User-Agent: Mozilla/5.0 (Windows; U; Windows NT 5.1; en-US; rv:1.5) Gecko/20031007 Build Identifier: Mozilla/5.0 (Windows; U; Windows NT 5.1; en-US; rv:1.5) Gecko/20031007 The disk cache seems to only use the sizes of the files stored in the cache in calculating how much space it takes up. It ignores the size of the indices (_CACHE_MAP_ , _CACHE_00[1-3]_) when working out how much space the cache is taking up. This has the effect that a cache limited to a certain size actually takes up more space than the setting browser.cache.disk.capacity is supposed to be limiting it to. (If this behaviour is by design, maybe some UI work would help stop the preferences-->advanced-->cache page implying that the user is being given the opportunity to set the size of the cache on disk.) If the disk cache is on a small partition, it can happen that as well as exceeding the soft limit of browser.cache.disk.capacity, it can fill the partition to capacity, despite browser.cache.disk.capacity being less than the size of the drive. This can cause the partition to run out of space, resulting in pages loaded from the cache being empty or truncated. Reproducible: Always Steps to Reproduce: 1. Set up an 8 MB partition (or ramdisk) 2. Set the cache to 6 MB, and the cache location to the partition, using the cache property panel. 3. Use mozilla for a while, until the cache fille Actual Results: Partition fills past capacity; pages display corrupted, disappear when back button pressed. Shift-reload necessary to make corrupted page display. Expected Results: Partition fills to 6 MB; as indices grow larger, fewer files are stored in cache. Workaround: disable disk cache (browser.cache.disk.enable=false)

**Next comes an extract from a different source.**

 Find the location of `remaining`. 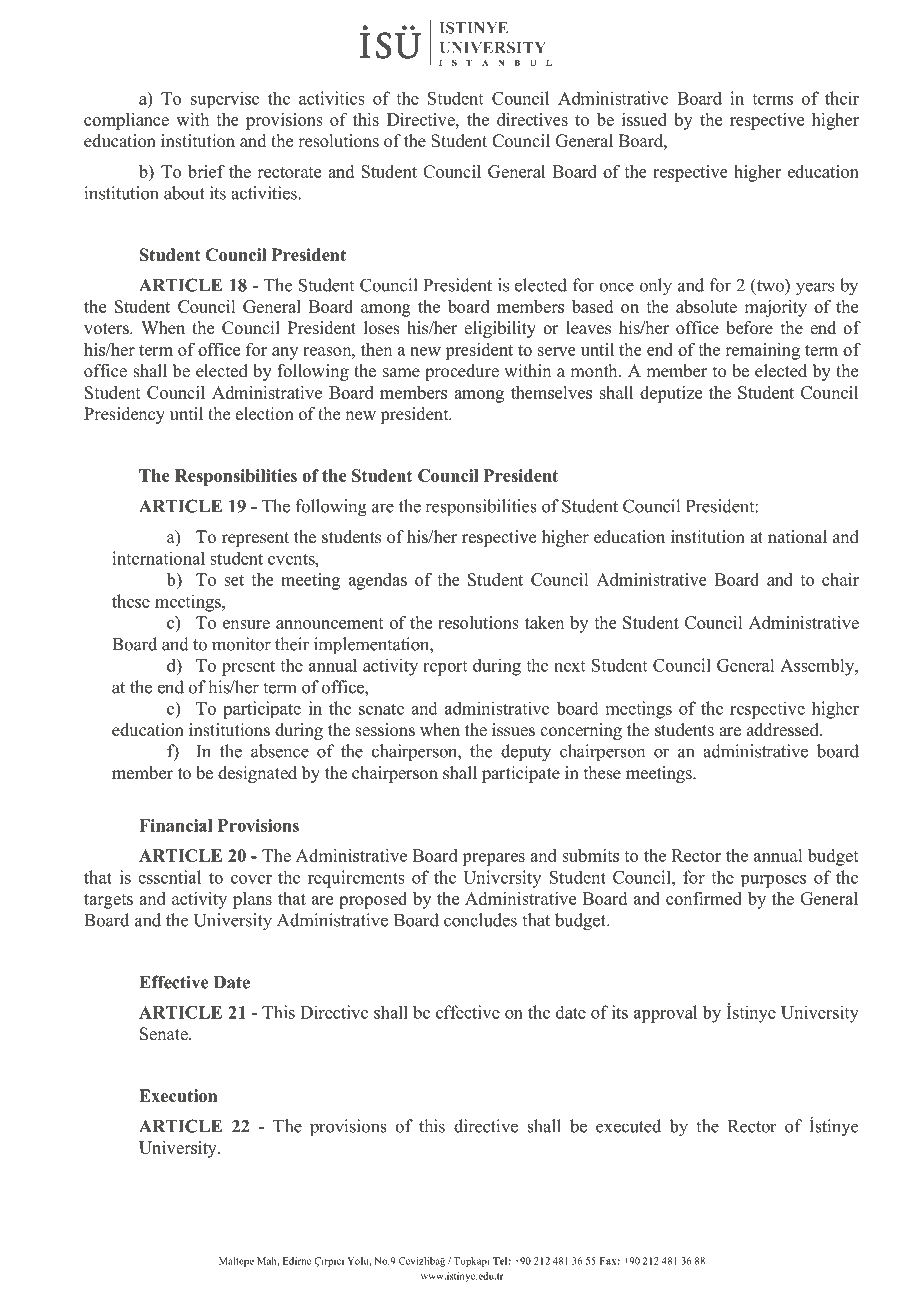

note that _CACHE_00[1-3]_ files contain also all cached objects <= 16 KB in size
This is an automated message, with ID "auto-resolve01". This bug has had no comments for a long time. Statistically, we have found that bug reports that have not been confirmed by a second user after three months are highly unlikely to be the source of a fix to the code. While your input is very important to us, our resources are limited and so we are asking for your help in focussing our efforts. If you can still reproduce this problem in the latest version of the product (see below for how to obtain a copy) or, for feature requests, if it's not present in the latest version and you still believe we should implement it, please visit the URL of this bug (given at the top of this mail) and add a comment to that effect, giving more reproduction information if you have it. If it is not a problem any longer, you need take no action. If this bug is not changed in any way in the next two weeks, it will be automatically resolved. Thank you for your help in this matter. The latest beta releases can be obtained from: Firefox: http://www.mozilla.org/projects/firefox/ Thunderbird: http://www.mozilla.org/products/thunderbird/releases/1.5beta1.html Seamonkey: http://www.mozilla.org/projects/seamonkey/
Setting disk cache size to 2000 KB and browsing until it's full in Firefox 1.5b2, about cache reports as follows: Disk cache device Number of entries: 186 Maximum storage size: 2000 KiB Storage in use: 1999 KiB Cache Directory: J:\Documents and Settings\lewis\Local Settings\Application Data\Mozilla\Firefox\Profiles\7c0c5mvh.default\Cache DIR, on the other hand, reports 45 File(s) 2,703,816 bytes Which is 2640 KiB . If we exclude the _CACHE files from the calculation, the space taken is under 2000 KiB. Thus, I believe all the original concerns are still valid: 'use up to n MB for cache' still implies that this limits the size of the cache, when it actually doesn't; if browser.cache.disk.capacity were used to notify the browser of the maximum free space available for the the cache to grow to into, the cache would still overflow it. If the user's space usage is limited by capacity or quota, the cache will still experience write errors and corrupt the displayed pages.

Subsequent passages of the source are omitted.